What you have to do. Images do not belong in the copy; retype the rest of the entries below exactly.

Dataset records.
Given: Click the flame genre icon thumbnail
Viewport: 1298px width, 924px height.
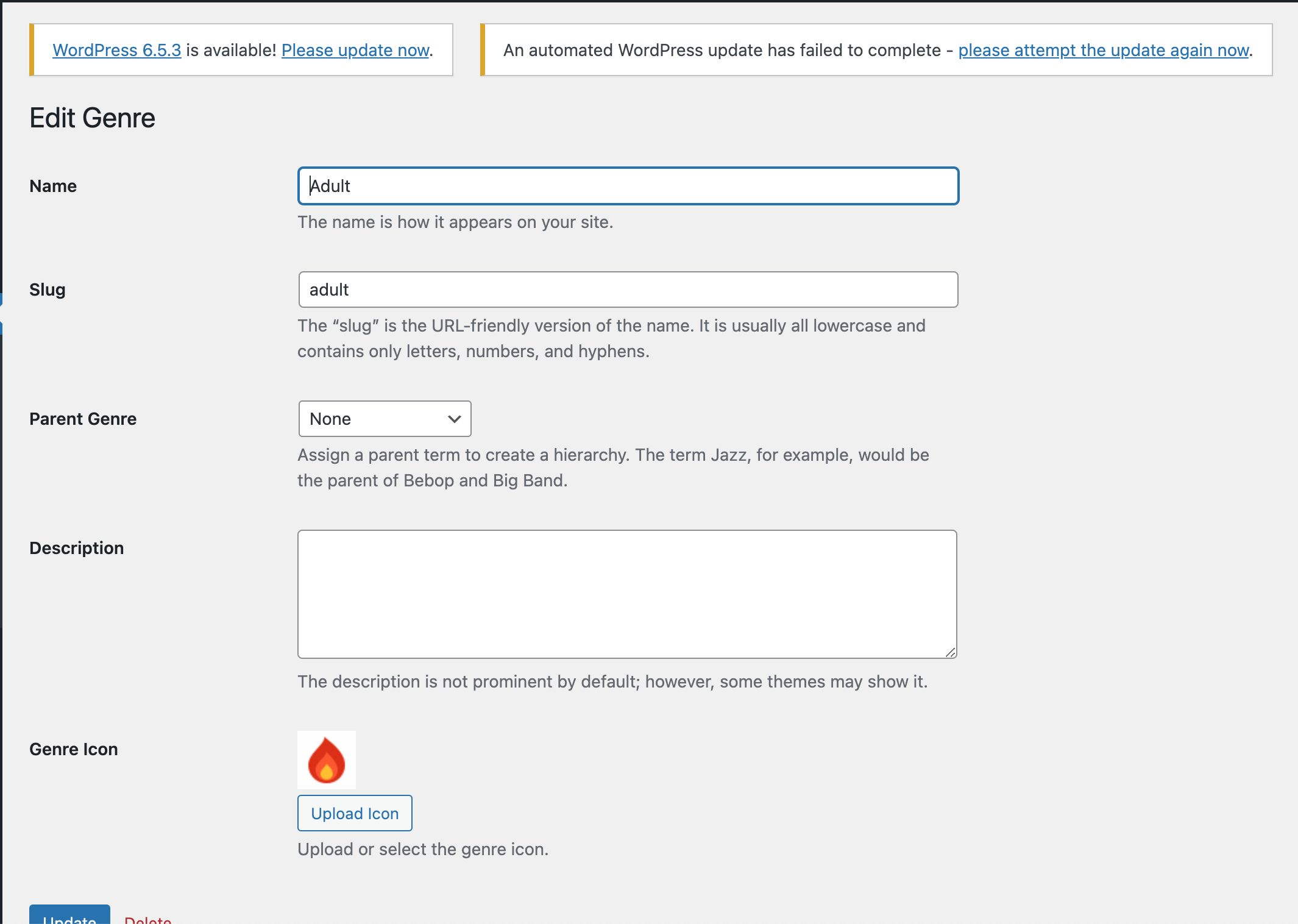Looking at the screenshot, I should (326, 759).
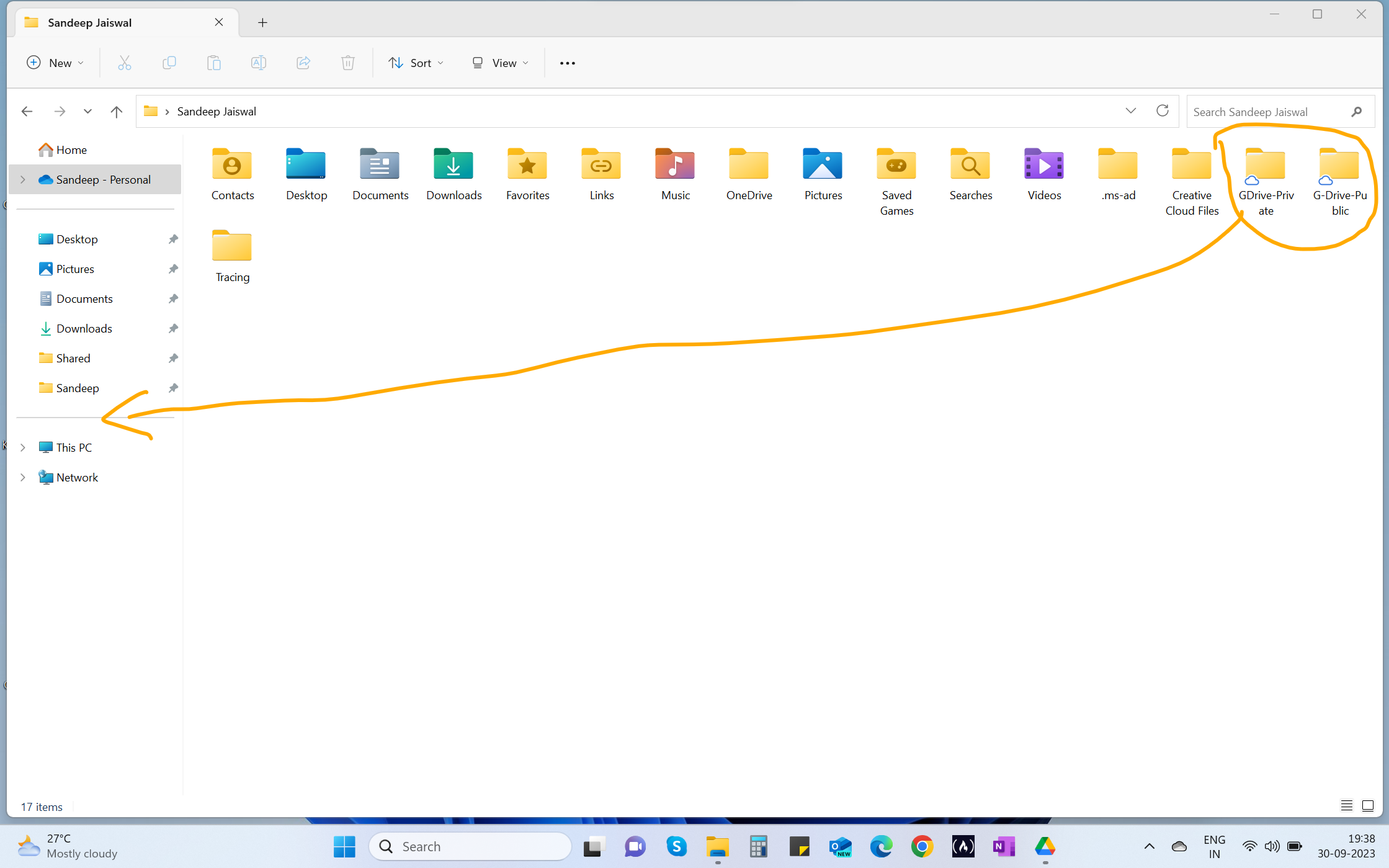The image size is (1389, 868).
Task: Navigate back with the back arrow
Action: pyautogui.click(x=27, y=111)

Output of the task.
Given: Click the flame genre icon thumbnail
Viewport: 1298px width, 924px height.
Looking at the screenshot, I should (326, 759).
The image size is (1389, 868).
Task: Navigate back with the back arrow
Action: pyautogui.click(x=27, y=111)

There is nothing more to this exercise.